Showing posts with label The Breakup. Show all posts
Showing posts with label The Breakup. Show all posts

Thursday, February 24, 2011

Love My Kindle!

My parent's gave me an Amazon Kindle for Christmas this past year. I love it!! It's convenient, easy to use, and causes no eye strain. I'm in front of a computer all day long and was concerned it would hurt my eyes. And for some reason it causes me to read more books. Or maybe I'm just bored and living vicariously through the characters in the book because my life blows right now.

Same shit still applies - living with the ex, can't find a new place, making no money at ALL at work (and other shit!). I hope I don't have to look for something else. Ugh. Why did all the shit have to happen all at once? My grandmother use to say "I know God doesn't give me more than I can't handle . . . just wish he didn't trust me so much". My Memere's line explains it all. I miss you Memere!

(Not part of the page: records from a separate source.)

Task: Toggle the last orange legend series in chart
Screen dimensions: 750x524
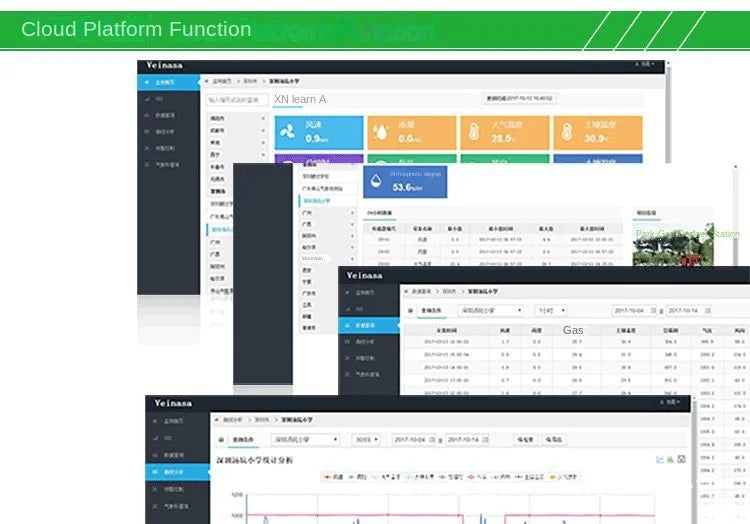Action: tap(564, 477)
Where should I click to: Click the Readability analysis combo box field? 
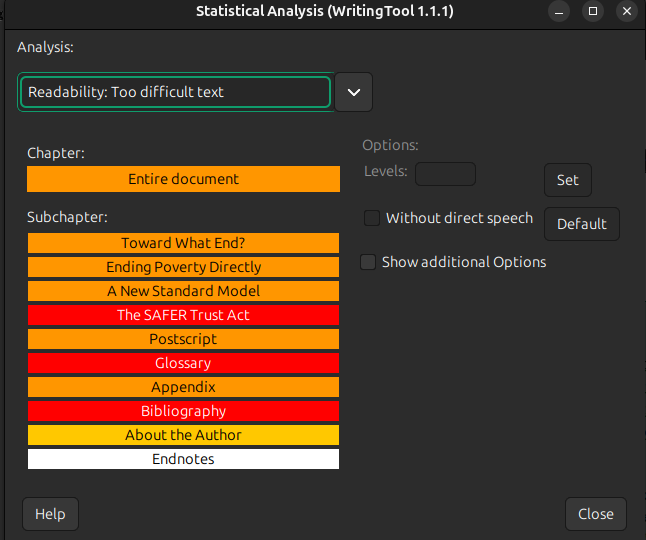(175, 92)
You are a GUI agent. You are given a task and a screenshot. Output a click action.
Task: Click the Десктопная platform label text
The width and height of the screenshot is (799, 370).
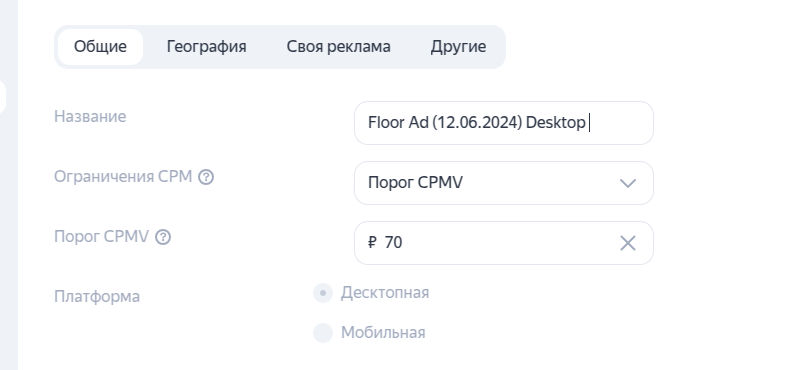click(x=385, y=293)
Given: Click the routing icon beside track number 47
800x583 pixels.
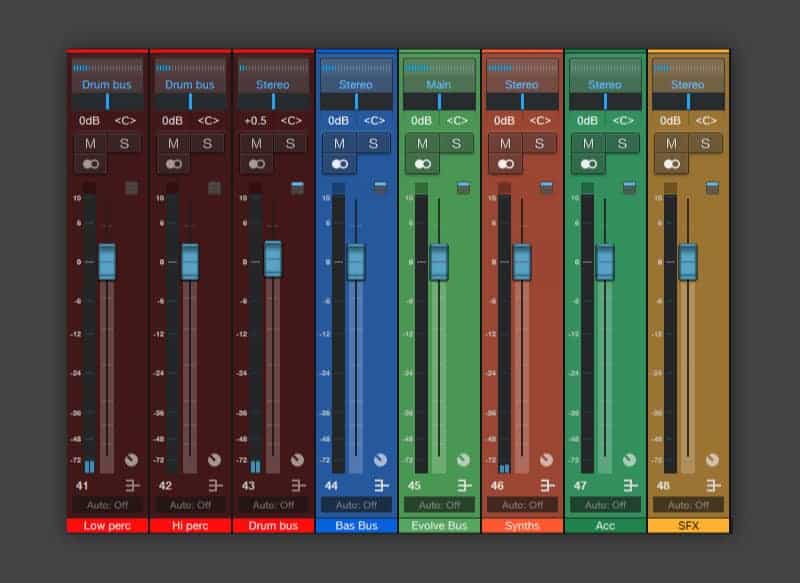Looking at the screenshot, I should coord(630,485).
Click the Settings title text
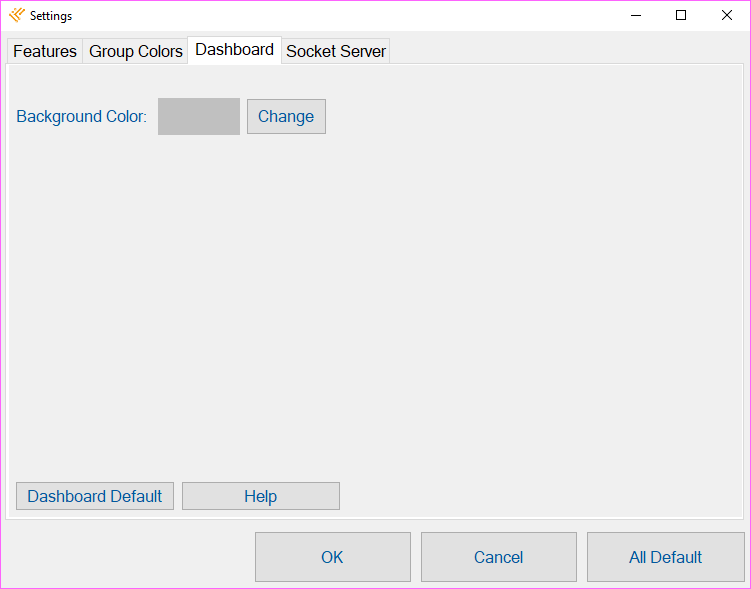The width and height of the screenshot is (751, 589). (51, 16)

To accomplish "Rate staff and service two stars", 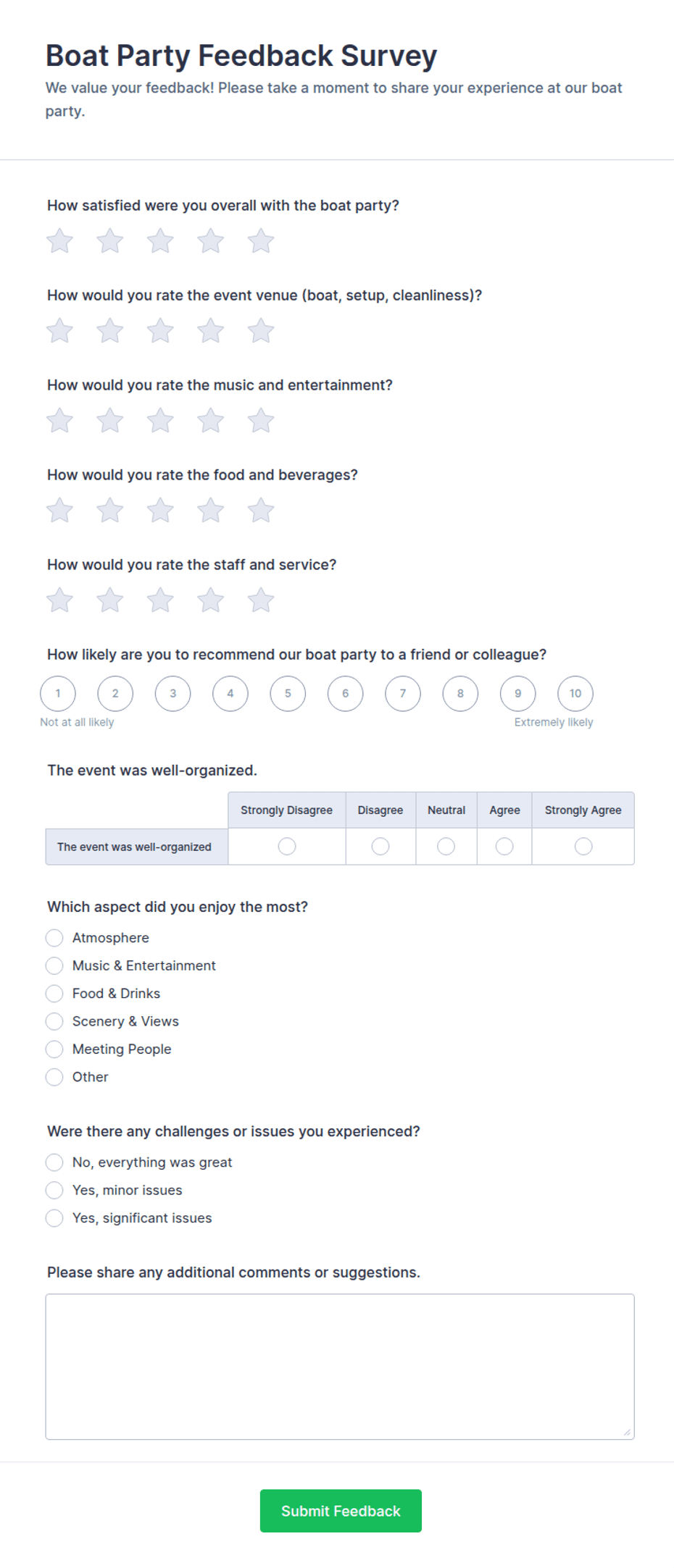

Wednesday, February 16, 2011

Nothing New

It's Wednesday already - Woo Hoo! Hump day! Nothing new on my front. Survived Valentine's day/Single Awareness Day without an issue. Pretty happy about that. I just reminded myself how much money I'd save and how I wouldn't have to deal with an ungrateful puss later on in the night. Double win for me!

I feel stuck in this rut of course and just want to move on and OUT! But can't because finding a new place to live in Boston is dam near impossible. Several factors complicate this - 1.) Have a dog. Not everyone wants to live with one or will rent to an owner of one, 2.) I'm car-less at the moment which means I need to live near the red or orange lines to get to work, 3.) Budget - need to sell a kidney to afford rent, 4.) Finding normal roommates.

I know I'll feel better once I move out. That way I don't need to see the ex every day and can finally get some sort of closure to this mess. I'm afraid it probably won't be until April or May at this point when students begin leaving Boston and apartments open up.

*sigh* can't wait for 2011 to be over because this year fucking sucks!

Saturday, January 29, 2011

Beat Me Over The Head

Ugh! I've been beat over the head with this anger, depression, and complete hopelessness about the future. It feels like the whole world is conspiring against me right now, beyond the end of my relationship.

Did my taxes today - owe about $1,800. Not fucking sure how. I worked for a non-profit last year, aka the working poor. Oh wait, only the rich win. Thanks for fucking me in the ass without a condom and lube Barack and Deval.

Great, because I'm making no fucking money at my new job. And that money would have been oh so useful as I need it for a new place to live. Cardboard box here we come!

I must have been a serial murderer in my previous life because karma or God just loves fucking sticking it to me in 2011. Good guys always finish last, moral of the story people. Just be an asshole to everyone you know. You'll do fine. Just ask TJ.

Michael is my middle name . . .think it's actually misery, thanks Mom & dad.

I mean I have to say, I won't make the same mistake twice. Soo, I won't date anyone close to TJ . . . or maybe at all. Keep the drama and pain an arms length away seems to work best. After all, I'd have more luck becoming pope than finding a meaningful and loving relationship.

Wow, I'm miserable. Do yourself a favor people and read a new blog.

Friday, January 21, 2011

Continued Reflection

The past three or so weeks have been very difficult for me. I finally said to myself on the walk home today, "dude, a LOT has been going on since November. Give yourself time to adjust and move on with life, your new job and new single status."

I think this week has been the absolute worse for some reason. Not sure why. Poor sleep patterns probably don't help.

Even though I'm sad about the break up and the chaos of my life at the moment, I need to remember that I will find love again and it will be so much better than before. I look forward to meeting that next guy and getting that giddy feeling of anticipation when I see him or the longing to see him again.

Ok, just had to put that out there. Think of my blog as therapy for the time being. Therapy with eye candy attached.